British Gas could lose 10% of customers on day one
Monday 20 January 1997
Calortex, a joint venture formed by Calor and Texaco, said it had analysed advance contracts signed by its marketing team which showed the interest in moving from British Gas was much stronger than in the first competition trial, which began in the South-west last May.
In this earlier trial about 6 per cent of customers switched on the first day through advance orders, a figure which disappointed some suppliers.
The forecast would mean British Gas could lose around 150,000 customers on the first day of the second phase of the competition trials alone. If the same occurred when full competition is introduced by next year it would mean some 2 million homes rejecting British Gas.
So far 14 companies have been granted licences to sell gas in the second phase of the trials, involving 1.5 million households, which starts in Avon and Dorset from 10 February and in Kent and Sussex from 7 March. Ofgas, the industry watchdog, granted four new licences last week, of which three went to regional electricity companies.
The new trials are seen by industry experts as the real test of whether British Gas will lose a substantial chunk of its customer base, following well publicised complaints over service and billing problems.
Neil Lambert, joint general manager of Calortex, said: "We've found the switch rate is definitely much higher in the second phase than in the first phase. It could easily reach 10 per cent of customers in both sides of the market. Research we did in the South-west suggested people there were less likely to change supplier than in other parts of the country. In the South-east people are less conservative."
Almost 87,000 customers have so far moved from British Gas in the earlier trial, which involves 500,000 homes in Devon, Cornwall and Somerset. Calortex is thought to be the market leader in the South-west after British Gas.
Customers have been lured by discounts of up to 25 per cent from British Gas prices, with most offering to cut more than 15 per cent off gas bills. Rival companies can take advantage of last year's massive drop in the market price of gas, while British Gas is locked into buying gas at around 25 per cent above the "spot" price through its "take-or-pay" contracts.
A spokesman for British Gas Trading, the supply business, said it was too early to make accurate predictions about the second competition trials. "It's all just guesswork at the moment. We're obliged to lose market share anyway because we're the incumbent monopoly supplier at the moment. But the indicators were in the South-west that many more customers would switch than actually did in practice. The real test will be over a period of time and not at the beginning."

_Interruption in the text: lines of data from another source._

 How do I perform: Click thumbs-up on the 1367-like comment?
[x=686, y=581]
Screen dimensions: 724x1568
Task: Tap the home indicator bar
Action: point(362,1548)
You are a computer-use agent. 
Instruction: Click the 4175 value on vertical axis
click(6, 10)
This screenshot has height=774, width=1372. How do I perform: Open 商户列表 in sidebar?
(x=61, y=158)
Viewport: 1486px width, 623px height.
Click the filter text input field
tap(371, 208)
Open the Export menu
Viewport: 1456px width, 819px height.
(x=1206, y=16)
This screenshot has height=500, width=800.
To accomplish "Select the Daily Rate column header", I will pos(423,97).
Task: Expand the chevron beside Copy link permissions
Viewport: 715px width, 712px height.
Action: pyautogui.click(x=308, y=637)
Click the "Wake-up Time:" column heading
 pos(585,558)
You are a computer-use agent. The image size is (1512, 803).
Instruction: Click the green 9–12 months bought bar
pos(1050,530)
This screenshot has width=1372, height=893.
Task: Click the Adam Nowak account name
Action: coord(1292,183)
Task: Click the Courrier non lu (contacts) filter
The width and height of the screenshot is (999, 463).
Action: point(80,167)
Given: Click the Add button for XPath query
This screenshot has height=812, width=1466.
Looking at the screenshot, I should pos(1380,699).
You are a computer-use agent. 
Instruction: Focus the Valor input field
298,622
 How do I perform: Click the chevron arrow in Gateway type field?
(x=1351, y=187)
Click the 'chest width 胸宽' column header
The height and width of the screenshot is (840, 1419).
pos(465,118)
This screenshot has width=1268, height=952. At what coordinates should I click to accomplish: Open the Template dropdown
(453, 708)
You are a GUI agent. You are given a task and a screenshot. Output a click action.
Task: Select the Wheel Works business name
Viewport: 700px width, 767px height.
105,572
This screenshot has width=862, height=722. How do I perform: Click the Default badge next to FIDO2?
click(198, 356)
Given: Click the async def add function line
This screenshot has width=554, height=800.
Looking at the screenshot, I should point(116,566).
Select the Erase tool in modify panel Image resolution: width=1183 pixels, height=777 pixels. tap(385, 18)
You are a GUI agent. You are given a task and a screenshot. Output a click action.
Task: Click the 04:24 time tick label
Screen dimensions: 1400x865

Rival suppliers are using a variety of advertising and some controversial doorstep selling techniques to persuade customers to switch from British Gas. Eastern Natural Gas, part of the regional electricity company owned by Hanson, has already been criticised by Ofgas for allegedly misleading customers.
Meanwhile, BP announced a $1bn deal to supply Ruhrgas of Germany with 15 billion cubic metres of gas over 15 years, from BP's North Sea fields.
This is BP's first sale of gas to continental Europe from the UK and the first time it has used the capacity it owns on the interconnector pipeline across the North Sea.
BP also said its share of the UK commercial and industrial gas market had more than doubled since August last year when it restructured its gas marketing activities. It is second to British Gas.